Oposição abandona Conselho de Ética

PSDB e DEM querem mudanças e projeto deve ser levado à CCJ

Eugênia Lopes e Christiane Samarco, BRASÍLIA, O Estadao de S.Paulo

26 de agosto de 2009 | 00h00

Uma semana depois do arquivamento de 11 ações contra o presidente do Senado, José Sarney (PMDB-AP), e uma representação contra o líder dos tucanos, senador Arthur Virgílio (AM), senadores do PSDB e do DEM decidiram ontem sair do Conselho de Ética, renunciando às vagas, e propor uma reformulação do colegiado.A oposição propõe alteração na composição do conselho, com a indicação de um integrante de cada partido. Mesmo com a saída da oposição, o conselho poderá continuar a funcionar porque os governistas têm maioria no colegiado: dez das 15 cadeiras.
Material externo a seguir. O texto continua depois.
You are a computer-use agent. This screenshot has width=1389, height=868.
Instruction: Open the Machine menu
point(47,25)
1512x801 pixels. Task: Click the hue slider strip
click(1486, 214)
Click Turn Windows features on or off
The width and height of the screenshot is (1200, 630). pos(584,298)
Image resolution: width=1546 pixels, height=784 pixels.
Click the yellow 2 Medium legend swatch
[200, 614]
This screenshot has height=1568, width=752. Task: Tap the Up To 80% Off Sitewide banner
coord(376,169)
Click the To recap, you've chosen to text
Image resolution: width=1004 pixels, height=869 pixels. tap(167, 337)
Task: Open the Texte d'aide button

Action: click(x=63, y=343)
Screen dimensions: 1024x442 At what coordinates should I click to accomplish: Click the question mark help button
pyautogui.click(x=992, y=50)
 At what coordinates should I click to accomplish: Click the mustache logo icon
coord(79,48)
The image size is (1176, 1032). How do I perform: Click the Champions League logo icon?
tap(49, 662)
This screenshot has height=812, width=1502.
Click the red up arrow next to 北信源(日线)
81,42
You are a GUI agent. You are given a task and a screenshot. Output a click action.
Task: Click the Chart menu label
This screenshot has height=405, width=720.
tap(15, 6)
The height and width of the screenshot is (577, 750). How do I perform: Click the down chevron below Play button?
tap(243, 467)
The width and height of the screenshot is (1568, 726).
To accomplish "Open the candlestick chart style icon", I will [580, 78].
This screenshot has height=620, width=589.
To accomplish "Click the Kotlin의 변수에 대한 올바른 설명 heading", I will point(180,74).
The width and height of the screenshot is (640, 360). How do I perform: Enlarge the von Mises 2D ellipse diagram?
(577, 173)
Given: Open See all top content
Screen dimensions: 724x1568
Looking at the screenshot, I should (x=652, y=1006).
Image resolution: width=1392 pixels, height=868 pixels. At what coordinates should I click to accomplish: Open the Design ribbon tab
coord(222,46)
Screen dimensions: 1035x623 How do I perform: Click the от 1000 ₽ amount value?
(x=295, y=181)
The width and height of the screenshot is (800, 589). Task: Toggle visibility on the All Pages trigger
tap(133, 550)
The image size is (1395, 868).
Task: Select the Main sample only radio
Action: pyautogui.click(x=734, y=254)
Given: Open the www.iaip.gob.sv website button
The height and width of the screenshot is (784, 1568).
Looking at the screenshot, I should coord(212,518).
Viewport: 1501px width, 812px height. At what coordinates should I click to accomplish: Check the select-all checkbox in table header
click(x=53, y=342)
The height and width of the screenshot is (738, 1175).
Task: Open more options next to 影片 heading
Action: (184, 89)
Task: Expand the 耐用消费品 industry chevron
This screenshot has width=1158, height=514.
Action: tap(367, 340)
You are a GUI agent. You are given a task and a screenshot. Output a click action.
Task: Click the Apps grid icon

À exceção do presidente Sarney, ninguém defende sua extinção."Não adianta fazer parte de um conselho no qual você tem uma maioria contra uma minoria", disse o presidente da Comissão de Constituição e Justiça (CCJ), senador Demóstenes Torres (DEM-GO). Hoje, ele pretende reunir todos os projetos que tratam da reformulação do conselho, fazer uma única proposta, e começar a discuti-la na semana que vem na CCJ. "A proposta é acabar com a correlação de forças que opõe governo e oposição. O conselho não pode ser caracterizado como um terreno loteado entre os partidos", afirmou o presidente nacional do PSDB, senador Sérgio Guerra (PE).Nove senadores, entre titulares e suplentes, abriram mão de suas vagas no colegiado. Além dos tucanos Sérgio Guerra, Marisa Serrano (MS) e Arthur Virgílio, renunciaram Heráclito Fortes (PI), Eliseu Resende (MG), Demóstenes Torres, Antonio Carlos Magalhães Júnior (BA), Maria do Carmo Alves (SE) e Rosalba Ciarlini (RN), todos do DEM.Autor de um dos projetos que mexem na composição do conselho que será analisado pela CCJ, o senador Tião Viana (PT-AC) é favorável à "despartidarização" do colegiado. "O ideal é que o conselho tenha um só representante de cada legenda para que esse colegiado possa agir com consciência ética e não por motivação político-partidária", defendeu o petista. A mudança não deve ter apoio dos maiores partidos, que têm direito a indicar mais representantes. Já viu alguém abrir mão de poder? É golpe na maioria tentar compor o conselho só com líderes de cada partido", argumentou o senador Edison Lobão Filho (PMDB-MA). "Mais uma vez é a minoria com complexo de maioria", ironizou o senador Wellington Salgado (PMDB-MG), um dos integrantes da tropa de choque de Sarney.